On the nation’s Capitol, President Jefferson praised the efforts of the men, saying, “It is fair to say that Messrs. Lewis and Clark and their brave companions, through this arduous service, deserve the good of their country.”
Jefferson rewarded both men with appointments. Lewis became governor of the new Louisiana Territory and Clark became a brigadier general in the militia and chief Indian agent.
The Lewis and Clark expedition failed to find a Northwest Passage, but they shaped the boundaries and future of the United States. After Clark’s refined map was published in 1814, the first to accurately show the interior continent of the American West, settlers and merchants began traveling the route he and Lewis had opened.
His expedition also provided a useful background for the United States to claim the Oregon Territory. During the Lewis and Clark bicentennial from 2003 to 2006, millions of tourists, mostly history buffs, visited communities along the 3,700-mile trail and participated in local celebrations. These celebrations were a 200th anniversary shared with the union of Native Americans and whites.

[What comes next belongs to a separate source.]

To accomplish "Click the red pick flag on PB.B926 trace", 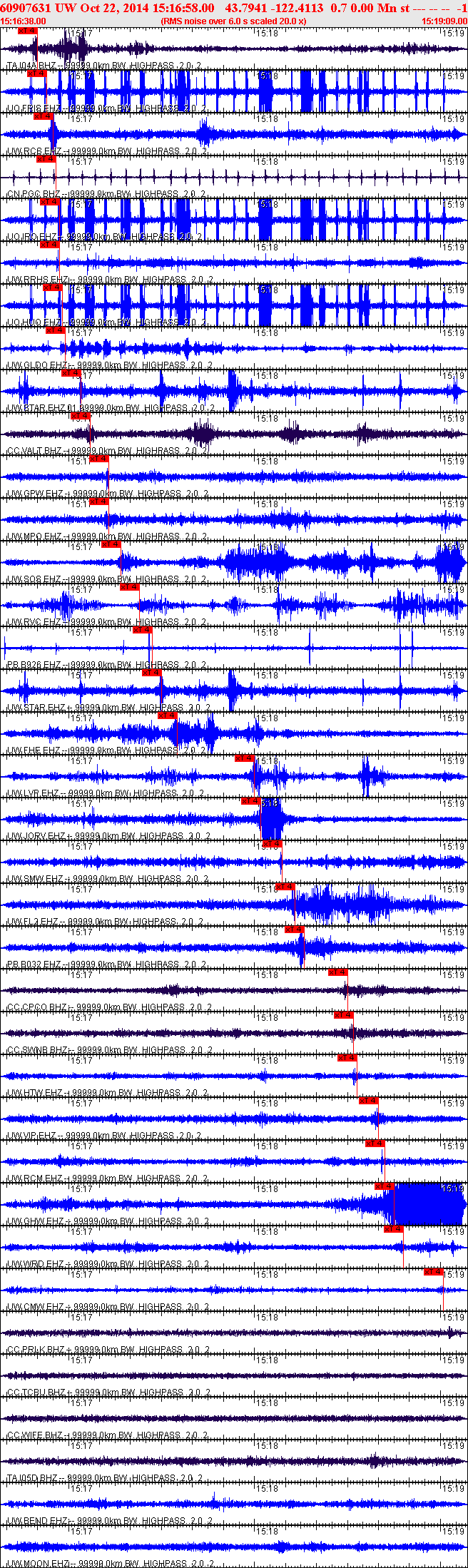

Imagine standing where Meriwether Lewis and William Clark and most of the Corps of Discovery actually lived. The Lewis and Clark Interpretive at Fort Clatsop, offers a full-scale replica of the fort on the original site.
After 1806, the forest and the elements soon recovered the original fort, but in 1955, using Clark’s sketches, a replica was built on the same site and is managed by the National Park Service. Dressed in buckskins, the rangers recreate what life might have been like for explorers.
Oregon’s Columbia River Gorge National Scenic Area remains one of the most beautiful places along the Lewis and Clark Trail. On both sides of the gorge are several interpretive museums, including the Maryhill Museum (WA), the Columbia Gorge Discovery Center in The Dalles, Oregon, and the Columbia Gorge Interpretive Center in Stevenson, Washington.
There is something very special about seeing places along the Lewis and Clark trail through the eyes of a child, making this a great trip to take with your children or grandchildren. Lewis and Clark’s story offers one of courage in the face of overwhelming forces. Whether you choose to hike the entire route that Lewis and Clark traveled or hike parts of the trail, there is always something interesting to do and see along the trail that was pioneered by early explorers.